CMN fixa novas regras para investimentos de previdência

O Conselho Monetário Nacional (CMN), em reunião extraordinária, aprovou medida proposta pelo Governo, debatida com a FenaPrevi – entidade representativa das empresas operadoras de planos de previdência complementar aberta e de seguros de pessoas – dispondo sobre a aplicação dos recursos das carteiras dos fundos de investimento, especialmente constituídos, atrelados aos planos de caráter previdenciário, com cobertura por sobrevivência, como, por exemplo, os PGBL’s e VGBL’s. O objetivo é promover o alongamento dos prazos dessas carteiras, em relação aos ativos de renda fixa, com menor exposição a instrumentos indexados a taxas de juros de um dia (DI ou Selic).

Anteriormente não havia exigências quanto a esses aspectos, mas, a partir de 01 de janeiro de 2016, o agregado das carteiras de renda fixa dos fundos de investimento especialmente constituídos, vinculados a esses planos, operados por cada sociedade seguradora ou entidade aberta de previdência complementar, deverá apresentar, cumulativamente, os prazos médios mínimos determinados pela norma, sendo que, a partir de 01 de junho de 2013, os administradores desses fundos não poderão adquirir ativos que agravem o eventual desenquadramento observado, naquela data, em relação aos referidos prazos. 

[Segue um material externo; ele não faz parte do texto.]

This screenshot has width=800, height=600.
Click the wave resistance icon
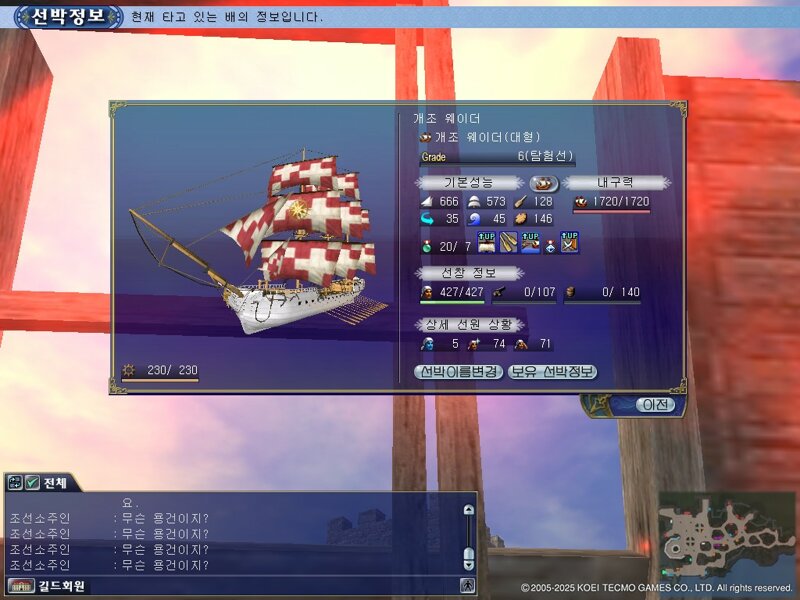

Tal iniciativa é aderente à estratégia que já vinha sendo gradualmente adotada pelas operadoras desses planos, em vitu de um cenário de taxa de juros mais baixa. Tais planos tendem a aumentar sua competitividade à medida que os respectivos fundos de investimento elevam a alocação dos recursos em modalidades de investimentos com melhores perspectivas de rentabilidade, como é o caso dos ativos de renda fixa de prazos mais longos. 

O Governo, com a nova norma, visa potencializar a eficiência e a eficácia da política monetária, com todos os reflexos positivos daí advindos para a economia do País. Espera-se, també, que contribua para o fortalecimento da qualidade e diversidade da Dívida Pública Federal, assim como para o desenvolvimento do mercado de títulos de mais longo prazo, de emissão de empresas. O prazo concedido para adaptação das carteiras de renda fixa desses fundos às novas exigências possibilitará, além de um período de transição gradual e educativo, a efetivação de eventuais ajustes, inclusive de ordem normativa, caso, eventualmente, se mostrem necessários.